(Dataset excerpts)
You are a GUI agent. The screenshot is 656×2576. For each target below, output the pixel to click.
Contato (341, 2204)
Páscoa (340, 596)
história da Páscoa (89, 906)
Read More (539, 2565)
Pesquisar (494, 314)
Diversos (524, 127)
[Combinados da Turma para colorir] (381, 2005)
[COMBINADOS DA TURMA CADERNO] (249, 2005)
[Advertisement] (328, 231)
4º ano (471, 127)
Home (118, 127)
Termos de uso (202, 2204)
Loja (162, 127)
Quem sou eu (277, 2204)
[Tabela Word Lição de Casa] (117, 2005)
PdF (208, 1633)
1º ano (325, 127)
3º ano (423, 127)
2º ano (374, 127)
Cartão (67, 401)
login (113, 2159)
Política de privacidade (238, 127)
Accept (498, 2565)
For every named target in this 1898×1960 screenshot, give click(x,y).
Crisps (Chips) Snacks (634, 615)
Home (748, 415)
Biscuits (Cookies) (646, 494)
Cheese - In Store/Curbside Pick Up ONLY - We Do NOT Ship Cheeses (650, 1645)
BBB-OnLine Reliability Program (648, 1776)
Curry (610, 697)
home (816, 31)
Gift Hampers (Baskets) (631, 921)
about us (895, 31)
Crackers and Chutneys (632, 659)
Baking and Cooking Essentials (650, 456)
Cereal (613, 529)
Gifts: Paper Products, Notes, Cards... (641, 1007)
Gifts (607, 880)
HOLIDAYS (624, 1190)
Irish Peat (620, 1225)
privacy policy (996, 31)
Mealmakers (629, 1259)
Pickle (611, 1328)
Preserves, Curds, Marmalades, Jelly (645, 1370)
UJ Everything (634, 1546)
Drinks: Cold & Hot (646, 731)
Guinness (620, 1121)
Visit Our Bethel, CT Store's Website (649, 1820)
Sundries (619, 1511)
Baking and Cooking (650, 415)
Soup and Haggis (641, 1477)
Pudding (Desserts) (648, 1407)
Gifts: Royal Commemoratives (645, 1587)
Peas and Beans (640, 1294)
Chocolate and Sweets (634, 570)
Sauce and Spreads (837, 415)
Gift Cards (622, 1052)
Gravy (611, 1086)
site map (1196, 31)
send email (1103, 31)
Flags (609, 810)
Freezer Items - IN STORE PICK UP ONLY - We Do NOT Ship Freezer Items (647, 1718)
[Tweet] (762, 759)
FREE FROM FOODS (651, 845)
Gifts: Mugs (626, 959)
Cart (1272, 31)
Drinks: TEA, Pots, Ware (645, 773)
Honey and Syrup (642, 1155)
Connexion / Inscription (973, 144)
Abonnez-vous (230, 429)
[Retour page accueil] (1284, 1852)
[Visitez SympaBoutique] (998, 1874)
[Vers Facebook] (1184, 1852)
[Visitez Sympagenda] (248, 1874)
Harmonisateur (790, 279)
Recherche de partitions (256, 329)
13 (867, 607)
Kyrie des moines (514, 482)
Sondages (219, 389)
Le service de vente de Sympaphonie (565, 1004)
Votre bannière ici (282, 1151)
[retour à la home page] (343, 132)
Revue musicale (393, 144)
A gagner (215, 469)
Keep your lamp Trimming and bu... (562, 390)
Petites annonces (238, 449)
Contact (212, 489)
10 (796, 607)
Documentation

WHAT YOU HAVE TO DO ▸ Quote the data above verbatim from its first line to the line that includes "3º ano (423, 127)", with both boundary lines retained.

RESPONSE TO THIS EXERCISE ▸
You are a GUI agent. The screenshot is 656×2576. For each target below, output the pixel to click.
Contato (341, 2204)
Páscoa (340, 596)
história da Páscoa (89, 906)
Read More (539, 2565)
Pesquisar (494, 314)
Diversos (524, 127)
[Combinados da Turma para colorir] (381, 2005)
[COMBINADOS DA TURMA CADERNO] (249, 2005)
[Advertisement] (328, 231)
4º ano (471, 127)
Home (118, 127)
Termos de uso (202, 2204)
Loja (162, 127)
Quem sou eu (277, 2204)
[Tabela Word Lição de Casa] (117, 2005)
PdF (208, 1633)
1º ano (325, 127)
3º ano (423, 127)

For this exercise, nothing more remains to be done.